Available data:
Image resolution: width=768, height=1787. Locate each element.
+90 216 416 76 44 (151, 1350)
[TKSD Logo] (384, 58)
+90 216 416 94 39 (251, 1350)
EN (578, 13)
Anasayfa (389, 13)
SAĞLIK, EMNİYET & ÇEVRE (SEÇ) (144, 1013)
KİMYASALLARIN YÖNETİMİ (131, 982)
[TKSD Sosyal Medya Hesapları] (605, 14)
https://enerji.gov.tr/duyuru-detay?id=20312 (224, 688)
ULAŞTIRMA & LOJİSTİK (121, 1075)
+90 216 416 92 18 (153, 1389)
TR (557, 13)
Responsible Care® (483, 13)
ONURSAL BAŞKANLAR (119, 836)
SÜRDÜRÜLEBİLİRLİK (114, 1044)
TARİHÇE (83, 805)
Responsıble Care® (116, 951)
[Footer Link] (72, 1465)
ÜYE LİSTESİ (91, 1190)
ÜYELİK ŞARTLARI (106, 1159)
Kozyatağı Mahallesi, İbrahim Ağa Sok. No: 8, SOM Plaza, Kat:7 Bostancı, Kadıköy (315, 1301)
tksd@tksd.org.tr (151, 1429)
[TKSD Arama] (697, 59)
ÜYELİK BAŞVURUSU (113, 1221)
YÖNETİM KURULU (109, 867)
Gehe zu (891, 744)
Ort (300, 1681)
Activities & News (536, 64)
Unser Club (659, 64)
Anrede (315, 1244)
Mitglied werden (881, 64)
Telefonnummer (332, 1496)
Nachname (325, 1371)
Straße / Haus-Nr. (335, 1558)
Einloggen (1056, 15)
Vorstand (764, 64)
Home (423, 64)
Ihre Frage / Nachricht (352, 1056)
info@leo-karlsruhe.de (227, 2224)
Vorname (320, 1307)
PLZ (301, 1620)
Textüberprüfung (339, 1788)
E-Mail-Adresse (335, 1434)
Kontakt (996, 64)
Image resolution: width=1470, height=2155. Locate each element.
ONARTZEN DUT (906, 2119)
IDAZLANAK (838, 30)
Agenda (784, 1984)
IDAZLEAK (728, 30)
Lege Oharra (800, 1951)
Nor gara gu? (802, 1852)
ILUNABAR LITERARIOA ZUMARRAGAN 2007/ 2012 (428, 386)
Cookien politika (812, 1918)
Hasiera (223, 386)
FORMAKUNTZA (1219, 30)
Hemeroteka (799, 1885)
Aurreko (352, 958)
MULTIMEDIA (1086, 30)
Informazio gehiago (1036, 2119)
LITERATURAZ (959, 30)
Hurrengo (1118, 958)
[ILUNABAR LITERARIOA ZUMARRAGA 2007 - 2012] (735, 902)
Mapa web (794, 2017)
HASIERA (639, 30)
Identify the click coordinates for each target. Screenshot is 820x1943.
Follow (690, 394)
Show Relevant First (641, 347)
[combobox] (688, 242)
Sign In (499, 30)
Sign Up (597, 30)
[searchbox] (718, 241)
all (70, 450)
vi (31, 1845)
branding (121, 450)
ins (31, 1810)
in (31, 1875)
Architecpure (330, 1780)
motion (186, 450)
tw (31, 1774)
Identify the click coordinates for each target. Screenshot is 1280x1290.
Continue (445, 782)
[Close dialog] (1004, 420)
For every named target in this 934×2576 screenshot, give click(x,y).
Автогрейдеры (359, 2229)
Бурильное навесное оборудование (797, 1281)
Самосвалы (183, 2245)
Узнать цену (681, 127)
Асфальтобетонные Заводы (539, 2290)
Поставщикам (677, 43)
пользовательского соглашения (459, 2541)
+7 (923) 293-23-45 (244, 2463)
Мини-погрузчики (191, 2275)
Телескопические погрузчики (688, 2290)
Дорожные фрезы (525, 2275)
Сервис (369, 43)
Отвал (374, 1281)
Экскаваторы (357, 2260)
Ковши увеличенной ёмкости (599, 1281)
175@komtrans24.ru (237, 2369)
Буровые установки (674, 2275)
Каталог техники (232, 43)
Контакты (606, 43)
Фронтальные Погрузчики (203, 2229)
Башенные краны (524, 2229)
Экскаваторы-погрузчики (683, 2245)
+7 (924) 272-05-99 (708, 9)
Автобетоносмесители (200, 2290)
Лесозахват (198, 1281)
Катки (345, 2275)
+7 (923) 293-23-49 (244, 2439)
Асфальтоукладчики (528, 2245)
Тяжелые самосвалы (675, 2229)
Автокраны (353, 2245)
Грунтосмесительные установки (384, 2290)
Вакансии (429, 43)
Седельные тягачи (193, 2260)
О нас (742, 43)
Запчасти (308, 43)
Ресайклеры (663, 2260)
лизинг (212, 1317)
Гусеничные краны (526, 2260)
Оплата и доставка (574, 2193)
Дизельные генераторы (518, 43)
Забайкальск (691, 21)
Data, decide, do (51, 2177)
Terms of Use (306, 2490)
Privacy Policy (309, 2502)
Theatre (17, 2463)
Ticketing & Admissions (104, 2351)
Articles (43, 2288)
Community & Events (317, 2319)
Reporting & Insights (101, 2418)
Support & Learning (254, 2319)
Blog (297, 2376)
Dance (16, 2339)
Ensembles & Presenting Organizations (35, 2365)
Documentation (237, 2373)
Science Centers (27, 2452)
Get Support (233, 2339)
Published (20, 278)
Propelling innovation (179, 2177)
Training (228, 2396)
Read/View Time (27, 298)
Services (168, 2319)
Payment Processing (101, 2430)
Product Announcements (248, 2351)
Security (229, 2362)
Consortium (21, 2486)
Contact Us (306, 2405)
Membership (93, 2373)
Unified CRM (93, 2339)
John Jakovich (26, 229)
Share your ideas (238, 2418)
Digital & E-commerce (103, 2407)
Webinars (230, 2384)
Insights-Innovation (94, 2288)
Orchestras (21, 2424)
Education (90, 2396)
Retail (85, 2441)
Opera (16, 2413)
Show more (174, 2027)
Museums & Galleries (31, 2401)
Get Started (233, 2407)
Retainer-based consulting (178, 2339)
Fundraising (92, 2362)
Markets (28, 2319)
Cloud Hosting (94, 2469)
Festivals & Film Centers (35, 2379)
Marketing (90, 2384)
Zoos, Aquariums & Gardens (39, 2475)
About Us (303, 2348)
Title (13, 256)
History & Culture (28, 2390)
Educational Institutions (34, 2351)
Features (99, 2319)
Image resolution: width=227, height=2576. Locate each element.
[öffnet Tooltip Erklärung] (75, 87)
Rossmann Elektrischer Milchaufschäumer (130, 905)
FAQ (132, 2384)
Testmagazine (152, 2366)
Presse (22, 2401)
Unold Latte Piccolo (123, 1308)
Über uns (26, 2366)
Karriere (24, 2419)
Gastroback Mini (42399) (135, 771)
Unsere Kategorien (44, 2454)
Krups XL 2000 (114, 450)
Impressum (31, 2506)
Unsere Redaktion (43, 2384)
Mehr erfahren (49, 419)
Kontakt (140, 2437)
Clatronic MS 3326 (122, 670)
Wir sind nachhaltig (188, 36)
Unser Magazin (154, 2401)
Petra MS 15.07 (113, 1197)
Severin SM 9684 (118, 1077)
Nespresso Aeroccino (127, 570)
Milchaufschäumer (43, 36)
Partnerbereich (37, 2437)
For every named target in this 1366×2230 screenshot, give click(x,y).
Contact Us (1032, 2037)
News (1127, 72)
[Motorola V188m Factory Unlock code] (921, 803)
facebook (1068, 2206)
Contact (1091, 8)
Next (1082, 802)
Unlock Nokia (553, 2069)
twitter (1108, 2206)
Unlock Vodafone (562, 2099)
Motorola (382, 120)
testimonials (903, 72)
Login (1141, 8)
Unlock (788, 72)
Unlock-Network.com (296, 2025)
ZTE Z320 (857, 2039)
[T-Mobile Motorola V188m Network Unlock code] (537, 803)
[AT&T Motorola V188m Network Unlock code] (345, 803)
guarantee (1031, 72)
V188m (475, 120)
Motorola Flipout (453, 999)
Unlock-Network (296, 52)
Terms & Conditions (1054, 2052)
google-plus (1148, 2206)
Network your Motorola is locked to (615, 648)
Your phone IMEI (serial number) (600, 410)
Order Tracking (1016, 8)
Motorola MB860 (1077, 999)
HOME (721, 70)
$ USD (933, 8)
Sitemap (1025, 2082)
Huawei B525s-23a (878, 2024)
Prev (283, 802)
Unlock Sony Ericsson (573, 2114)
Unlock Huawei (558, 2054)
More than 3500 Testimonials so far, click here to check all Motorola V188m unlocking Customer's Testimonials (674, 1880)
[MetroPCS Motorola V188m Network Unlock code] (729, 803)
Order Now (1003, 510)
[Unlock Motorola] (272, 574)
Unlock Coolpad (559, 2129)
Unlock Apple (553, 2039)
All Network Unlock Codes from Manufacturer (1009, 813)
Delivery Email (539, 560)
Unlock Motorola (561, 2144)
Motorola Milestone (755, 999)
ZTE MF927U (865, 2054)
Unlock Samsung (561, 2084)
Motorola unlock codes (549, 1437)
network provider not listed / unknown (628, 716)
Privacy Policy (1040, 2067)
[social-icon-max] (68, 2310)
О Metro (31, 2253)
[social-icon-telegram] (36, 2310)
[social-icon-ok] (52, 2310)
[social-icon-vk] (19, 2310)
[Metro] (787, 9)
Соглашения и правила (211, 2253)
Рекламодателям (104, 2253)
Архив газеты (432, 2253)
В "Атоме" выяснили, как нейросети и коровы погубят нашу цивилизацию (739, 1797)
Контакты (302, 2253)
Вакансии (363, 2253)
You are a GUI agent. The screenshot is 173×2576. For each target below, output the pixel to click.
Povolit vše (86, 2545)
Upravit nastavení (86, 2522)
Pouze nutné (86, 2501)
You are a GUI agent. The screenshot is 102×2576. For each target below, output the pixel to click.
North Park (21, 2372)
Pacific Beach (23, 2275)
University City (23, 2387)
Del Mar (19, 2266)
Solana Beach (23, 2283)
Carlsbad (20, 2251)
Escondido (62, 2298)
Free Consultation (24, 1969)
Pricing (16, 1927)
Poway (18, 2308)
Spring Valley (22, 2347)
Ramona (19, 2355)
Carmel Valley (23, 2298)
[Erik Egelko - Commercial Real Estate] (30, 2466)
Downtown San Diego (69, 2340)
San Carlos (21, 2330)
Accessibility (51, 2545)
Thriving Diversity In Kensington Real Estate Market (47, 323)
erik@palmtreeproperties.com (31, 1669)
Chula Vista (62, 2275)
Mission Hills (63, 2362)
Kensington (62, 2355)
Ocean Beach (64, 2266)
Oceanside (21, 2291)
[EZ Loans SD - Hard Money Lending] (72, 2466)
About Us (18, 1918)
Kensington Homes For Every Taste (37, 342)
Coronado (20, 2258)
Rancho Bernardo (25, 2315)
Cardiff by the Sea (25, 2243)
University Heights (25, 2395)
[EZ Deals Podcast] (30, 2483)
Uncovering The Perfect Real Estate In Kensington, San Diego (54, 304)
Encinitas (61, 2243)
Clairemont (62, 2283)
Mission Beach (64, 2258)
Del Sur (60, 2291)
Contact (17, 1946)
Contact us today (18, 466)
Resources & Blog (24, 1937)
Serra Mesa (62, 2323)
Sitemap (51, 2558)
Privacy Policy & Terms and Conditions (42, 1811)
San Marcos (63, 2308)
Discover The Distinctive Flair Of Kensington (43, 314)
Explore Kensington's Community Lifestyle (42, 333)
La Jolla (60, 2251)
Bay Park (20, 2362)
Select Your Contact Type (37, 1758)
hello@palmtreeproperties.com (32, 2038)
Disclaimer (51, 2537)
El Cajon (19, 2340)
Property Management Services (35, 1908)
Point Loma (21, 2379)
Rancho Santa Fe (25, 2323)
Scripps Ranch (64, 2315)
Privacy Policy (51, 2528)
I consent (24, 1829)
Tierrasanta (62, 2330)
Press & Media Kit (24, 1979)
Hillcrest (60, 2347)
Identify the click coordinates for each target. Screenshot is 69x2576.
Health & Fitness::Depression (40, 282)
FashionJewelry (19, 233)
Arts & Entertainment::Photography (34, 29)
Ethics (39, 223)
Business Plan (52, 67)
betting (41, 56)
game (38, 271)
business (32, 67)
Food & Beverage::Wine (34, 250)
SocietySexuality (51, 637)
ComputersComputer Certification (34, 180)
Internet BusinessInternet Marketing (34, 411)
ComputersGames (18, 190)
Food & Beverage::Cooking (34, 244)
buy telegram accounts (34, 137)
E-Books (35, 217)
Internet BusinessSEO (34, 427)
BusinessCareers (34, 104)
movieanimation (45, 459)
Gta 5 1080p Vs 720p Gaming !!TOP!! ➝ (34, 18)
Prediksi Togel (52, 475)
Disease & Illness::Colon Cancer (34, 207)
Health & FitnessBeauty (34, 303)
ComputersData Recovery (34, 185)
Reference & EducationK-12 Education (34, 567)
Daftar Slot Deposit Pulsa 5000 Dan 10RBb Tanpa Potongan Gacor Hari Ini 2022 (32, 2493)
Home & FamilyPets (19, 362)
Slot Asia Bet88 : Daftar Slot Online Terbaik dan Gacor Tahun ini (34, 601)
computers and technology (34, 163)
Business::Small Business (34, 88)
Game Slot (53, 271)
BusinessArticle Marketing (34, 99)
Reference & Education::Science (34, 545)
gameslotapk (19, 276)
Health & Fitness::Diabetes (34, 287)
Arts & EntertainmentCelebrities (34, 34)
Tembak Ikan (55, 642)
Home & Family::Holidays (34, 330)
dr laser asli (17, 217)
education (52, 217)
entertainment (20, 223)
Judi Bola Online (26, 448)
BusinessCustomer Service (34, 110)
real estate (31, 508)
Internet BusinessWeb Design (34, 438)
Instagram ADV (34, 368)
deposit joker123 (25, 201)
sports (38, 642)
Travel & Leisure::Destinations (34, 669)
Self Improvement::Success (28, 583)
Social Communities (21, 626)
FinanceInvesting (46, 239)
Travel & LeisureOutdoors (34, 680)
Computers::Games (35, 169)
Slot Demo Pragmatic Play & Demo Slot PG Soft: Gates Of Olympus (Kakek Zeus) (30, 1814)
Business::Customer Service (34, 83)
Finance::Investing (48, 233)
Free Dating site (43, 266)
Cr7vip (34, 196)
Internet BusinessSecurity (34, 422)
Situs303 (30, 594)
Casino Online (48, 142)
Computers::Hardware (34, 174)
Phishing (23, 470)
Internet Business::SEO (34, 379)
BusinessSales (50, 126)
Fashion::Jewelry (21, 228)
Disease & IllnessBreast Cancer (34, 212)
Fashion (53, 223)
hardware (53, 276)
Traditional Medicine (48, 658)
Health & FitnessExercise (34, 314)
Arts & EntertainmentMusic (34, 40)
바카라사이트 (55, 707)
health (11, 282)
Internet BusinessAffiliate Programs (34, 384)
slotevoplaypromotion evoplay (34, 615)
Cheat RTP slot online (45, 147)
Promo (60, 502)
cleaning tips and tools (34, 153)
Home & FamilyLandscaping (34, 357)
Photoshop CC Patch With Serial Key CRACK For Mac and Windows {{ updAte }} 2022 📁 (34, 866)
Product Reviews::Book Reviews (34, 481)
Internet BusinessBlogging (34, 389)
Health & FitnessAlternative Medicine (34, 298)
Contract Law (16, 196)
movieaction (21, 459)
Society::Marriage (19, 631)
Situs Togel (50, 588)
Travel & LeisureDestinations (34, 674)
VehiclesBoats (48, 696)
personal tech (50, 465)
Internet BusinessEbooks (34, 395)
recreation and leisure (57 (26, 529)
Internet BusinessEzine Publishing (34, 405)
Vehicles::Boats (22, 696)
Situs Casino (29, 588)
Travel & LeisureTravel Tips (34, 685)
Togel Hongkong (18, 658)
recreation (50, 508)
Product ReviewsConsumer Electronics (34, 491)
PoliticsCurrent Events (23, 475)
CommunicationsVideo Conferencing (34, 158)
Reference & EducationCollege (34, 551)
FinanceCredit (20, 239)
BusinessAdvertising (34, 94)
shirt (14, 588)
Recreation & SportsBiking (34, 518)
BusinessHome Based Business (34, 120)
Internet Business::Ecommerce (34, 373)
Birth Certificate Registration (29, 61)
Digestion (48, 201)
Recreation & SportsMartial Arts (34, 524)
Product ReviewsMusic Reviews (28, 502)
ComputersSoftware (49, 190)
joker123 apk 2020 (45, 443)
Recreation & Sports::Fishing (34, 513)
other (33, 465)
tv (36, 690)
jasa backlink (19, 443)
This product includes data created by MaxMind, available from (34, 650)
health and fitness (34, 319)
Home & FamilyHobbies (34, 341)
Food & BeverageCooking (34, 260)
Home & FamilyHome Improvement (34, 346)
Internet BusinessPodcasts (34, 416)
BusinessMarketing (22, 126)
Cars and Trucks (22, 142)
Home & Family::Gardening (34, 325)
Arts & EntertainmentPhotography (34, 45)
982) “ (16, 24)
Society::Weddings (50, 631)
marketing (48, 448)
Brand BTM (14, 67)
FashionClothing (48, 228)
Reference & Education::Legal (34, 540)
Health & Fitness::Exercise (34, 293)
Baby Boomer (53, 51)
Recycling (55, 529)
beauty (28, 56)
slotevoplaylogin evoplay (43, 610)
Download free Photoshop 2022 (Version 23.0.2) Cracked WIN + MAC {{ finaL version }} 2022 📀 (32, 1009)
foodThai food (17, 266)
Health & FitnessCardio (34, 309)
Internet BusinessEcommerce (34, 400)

Exercise requirements: Repeat the entries above verbatim, but only from the line that has "SÜRDÜRÜLEBİLİRLİK (114, 1044)" down to the line that has "Telefonnummer (332, 1496)", inclusive.

Result for this task:
SÜRDÜRÜLEBİLİRLİK (114, 1044)
TARİHÇE (83, 805)
Responsıble Care® (116, 951)
[Footer Link] (72, 1465)
ÜYE LİSTESİ (91, 1190)
ÜYELİK ŞARTLARI (106, 1159)
Kozyatağı Mahallesi, İbrahim Ağa Sok. No: 8, SOM Plaza, Kat:7 Bostancı, Kadıköy (315, 1301)
tksd@tksd.org.tr (151, 1429)
[TKSD Arama] (697, 59)
ÜYELİK BAŞVURUSU (113, 1221)
YÖNETİM KURULU (109, 867)
Gehe zu (891, 744)
Ort (300, 1681)
Activities & News (536, 64)
Unser Club (659, 64)
Anrede (315, 1244)
Mitglied werden (881, 64)
Telefonnummer (332, 1496)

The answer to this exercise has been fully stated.